SUPPLIED INFORMATION:

-=-=-=-=-

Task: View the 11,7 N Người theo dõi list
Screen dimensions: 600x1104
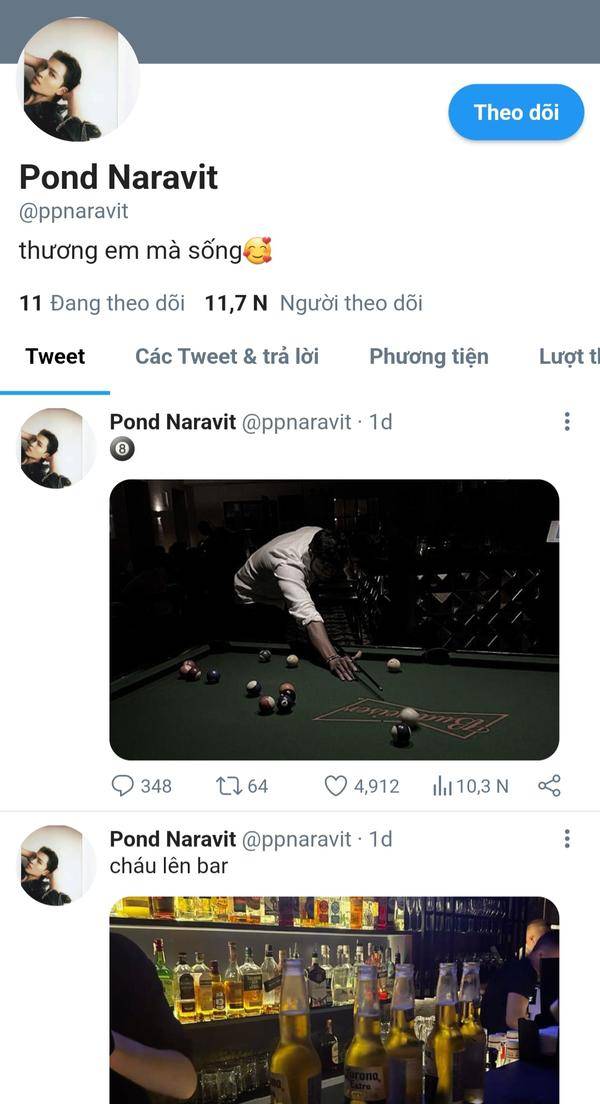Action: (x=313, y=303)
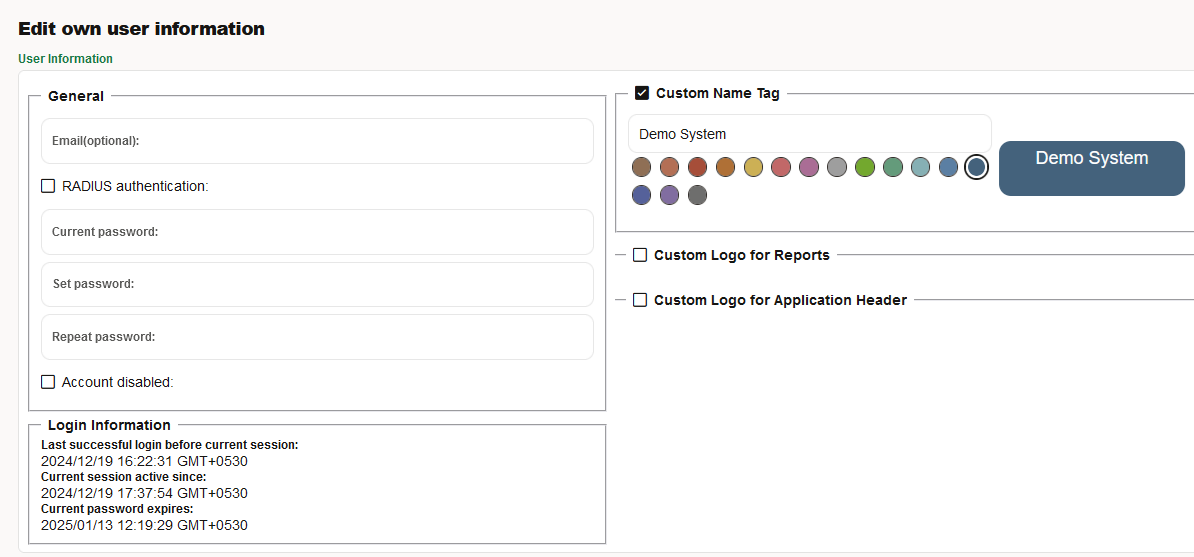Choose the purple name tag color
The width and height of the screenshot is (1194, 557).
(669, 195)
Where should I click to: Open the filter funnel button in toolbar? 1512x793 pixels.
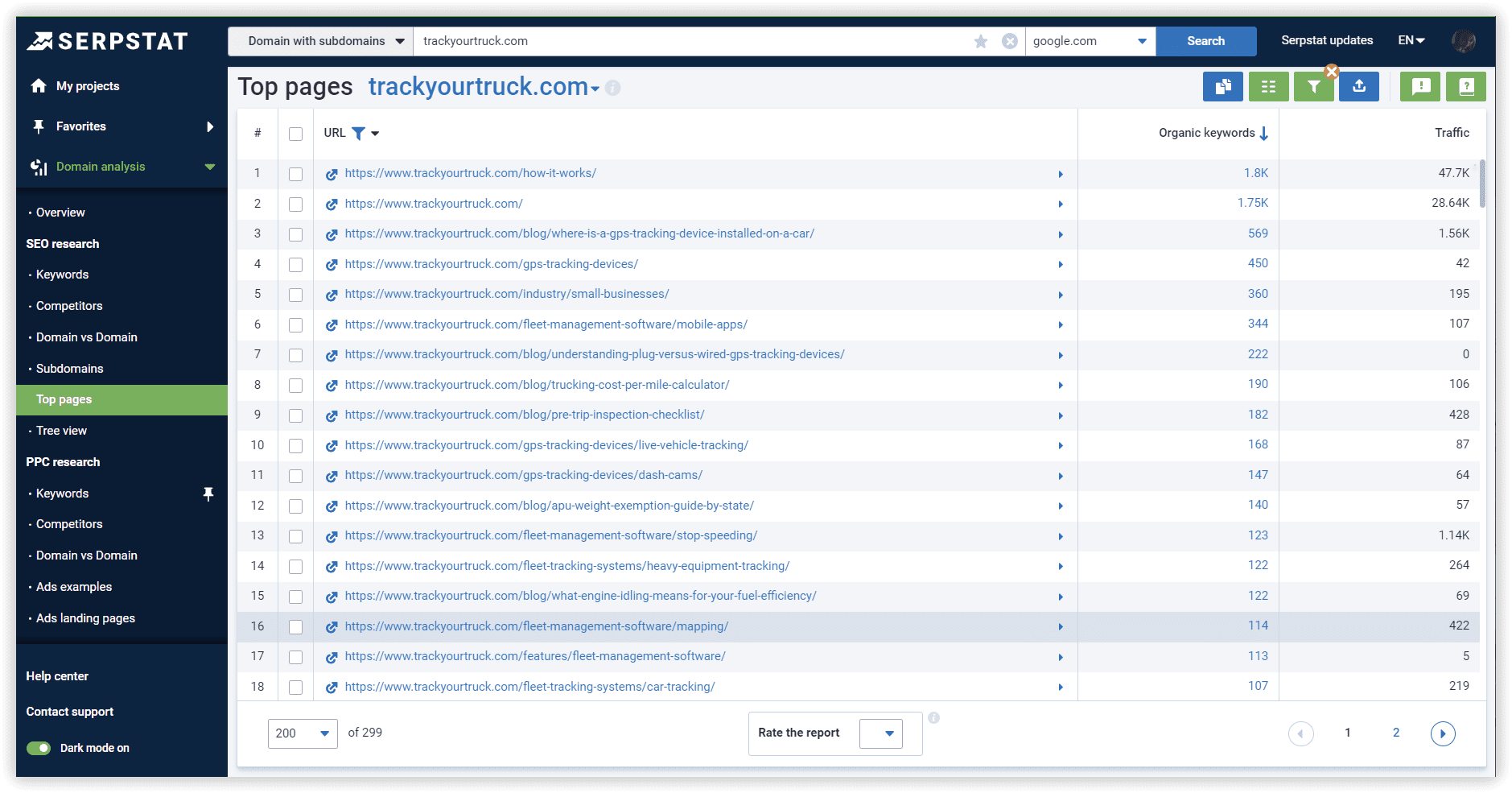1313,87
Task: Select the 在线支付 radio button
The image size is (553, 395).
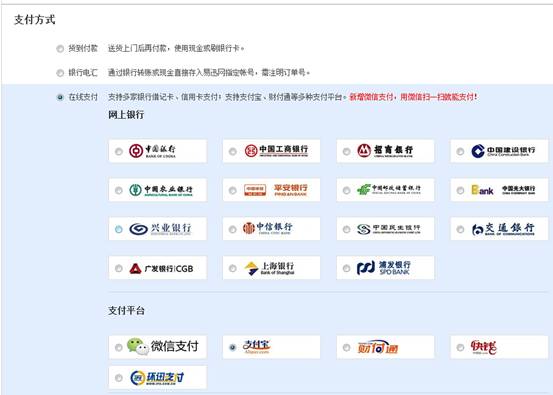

-=-=-=-=-

TO DO:
Please transcribe every entry above exactly, leaving out any pictures.

OUTPUT:
Task: View the 11,7 N Người theo dõi list
Screen dimensions: 600x1104
Action: (x=313, y=303)
Choose the purple name tag color
The width and height of the screenshot is (1194, 557).
(669, 195)
Where should I click to: Open the filter funnel button in toolbar? 1512x793 pixels.
1313,87
Task: Select the 在线支付 radio button
The image size is (553, 395).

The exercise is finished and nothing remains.